Ms. Erholtz reported that it was the easiest treatment by far she had received and experienced a "bad headache" and fever which quickly resolved. The treatment was performed last year on Ms. Erholtz and another multiple myeloma patient, both selected because they were immune-compromised. Unfortunately, the other patient's cancer returned after nine months.

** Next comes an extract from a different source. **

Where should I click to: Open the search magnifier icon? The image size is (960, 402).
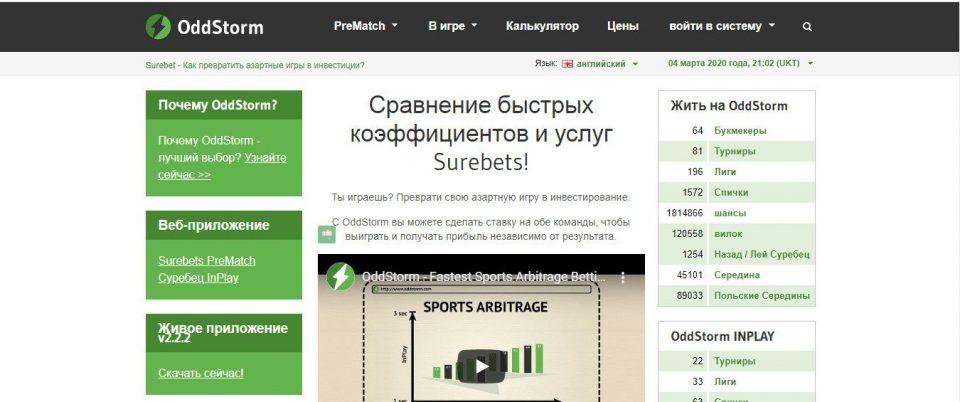tap(807, 27)
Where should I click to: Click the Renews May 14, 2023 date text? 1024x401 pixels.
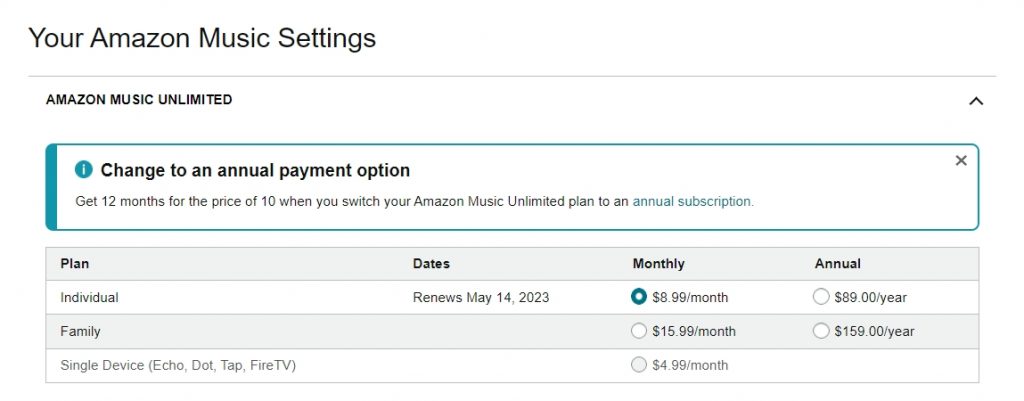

Two multiple myeloma patients were chosen because they are immune-compromised, and can't fight off the measles before it has time to attack cancer. Both had limited previous exposure to measles, and therefore fewer antibodies to the virus, and essentially had no remaining treatment options. Of the two subjects in the study, Stacy was the only to reach full remission. The other patient's cancer returned after nine months.I am reminded of a statement that Dr. Paul Offit made regarding the theoretical antigen capacity that could be handled by a child's immune system and that was described as:
"...babies could theoretically respond to about one hundred thousand vaccines at one time."Of course that was used by anti-vaxxers as proof that Dr. Offit was evil if he wanted to jab babies with 100,000 vaccines at one time. But reading comprehension and honesty aren't exactly strong suits of the anti-vaxx disinformation groups. And now, here we have an immune-compromised woman with multiple myeloma who was given enough measles vaccine that equalled ten million doses intravenously (that's "directly into the bloodstream")...
And it cured her cancer.
In all honesty, it's too soon to predict the success of this new treatment which is entering clinical trials with multiple viruses and types of cancers but for now, one woman is celebrating life cancer-free and there may be new hope for cancer treatments in the near future.